Cálculos incluídos no relatório apontam que
as empresas participantes do programa criaram 12 empregos a mais do que as não
participantes, em média.
O custo, porém, foi elevado. Na média, cada
emprego consumiu R$ 99,4 mil em 2024, ao passo que o salário médio anual dos
trabalhadores das empresas do setor é de R$ 50,4 mil. O relatório conclui que,
“para cada real gasto com o programa, o benefício gerado é de cinquenta
centavos.”
O Perse tinha também problemas de governança,
aponta o relatório. Não havia definição formal de papéis dos gestores
responsáveis pela implementação do programa, instrumentos de gestão de risco
específicos, instâncias de participação social ou interação entre atores
públicos e privados, lista. Tampouco havia registros sobre quanto foi gasto no
programa antes de 2024.
Chamado pelo Planejamento a opinar, o
Ministério do Turismo cita a própria lei que criou o programa para dizer que
não tinha “responsabilidade direta quanto à execução ou à gestão” do Perse.
Procurada, a Associação Brasileira dos Promotores de Eventos (Abrape) não se
manifestou até a conclusão desta edição.
Nesta semana, o Planejamento lançou uma
ferramenta para que os gestores das mais de 600 políticas públicas federais
façam uma autoavaliação, para massificar o olhar lançado sobre o Perse.

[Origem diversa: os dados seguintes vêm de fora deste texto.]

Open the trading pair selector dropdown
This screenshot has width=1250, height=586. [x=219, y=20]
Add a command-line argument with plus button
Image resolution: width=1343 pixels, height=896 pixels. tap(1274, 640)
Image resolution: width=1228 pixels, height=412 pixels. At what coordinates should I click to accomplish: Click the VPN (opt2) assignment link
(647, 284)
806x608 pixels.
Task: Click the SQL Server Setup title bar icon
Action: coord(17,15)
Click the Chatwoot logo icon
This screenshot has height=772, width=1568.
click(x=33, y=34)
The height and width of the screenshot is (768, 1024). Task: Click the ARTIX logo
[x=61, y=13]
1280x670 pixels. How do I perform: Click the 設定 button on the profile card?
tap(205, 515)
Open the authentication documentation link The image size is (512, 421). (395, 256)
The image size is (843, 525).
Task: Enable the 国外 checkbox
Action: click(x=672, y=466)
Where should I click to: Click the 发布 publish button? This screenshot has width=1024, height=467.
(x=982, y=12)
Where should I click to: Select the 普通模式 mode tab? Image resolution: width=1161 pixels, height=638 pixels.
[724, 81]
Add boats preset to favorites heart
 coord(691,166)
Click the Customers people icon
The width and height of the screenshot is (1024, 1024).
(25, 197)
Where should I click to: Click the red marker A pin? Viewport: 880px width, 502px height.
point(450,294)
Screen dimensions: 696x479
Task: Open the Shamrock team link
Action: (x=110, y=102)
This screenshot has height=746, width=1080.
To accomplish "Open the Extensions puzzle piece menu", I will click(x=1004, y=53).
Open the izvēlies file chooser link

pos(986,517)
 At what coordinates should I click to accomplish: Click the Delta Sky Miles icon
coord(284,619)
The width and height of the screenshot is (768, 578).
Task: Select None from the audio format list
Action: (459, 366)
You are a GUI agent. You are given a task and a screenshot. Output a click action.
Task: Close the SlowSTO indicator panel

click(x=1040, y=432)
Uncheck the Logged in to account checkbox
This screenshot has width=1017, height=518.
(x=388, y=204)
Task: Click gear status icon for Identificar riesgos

“No cenário de restrição [orçamentária] que
se avizinha, pode ter um interesse dos gestores em produzirem evidências das
políticas que operam bem”, disse à coluna o secretário de Monitoramento e
Avaliação de Políticas Públicas do Ministério do Planejamento, Wesley Matheus
de Oliveira.
Avaliar gastos é bom para saber o que cortar
e o que não cortar. É trabalho de relojoeiro.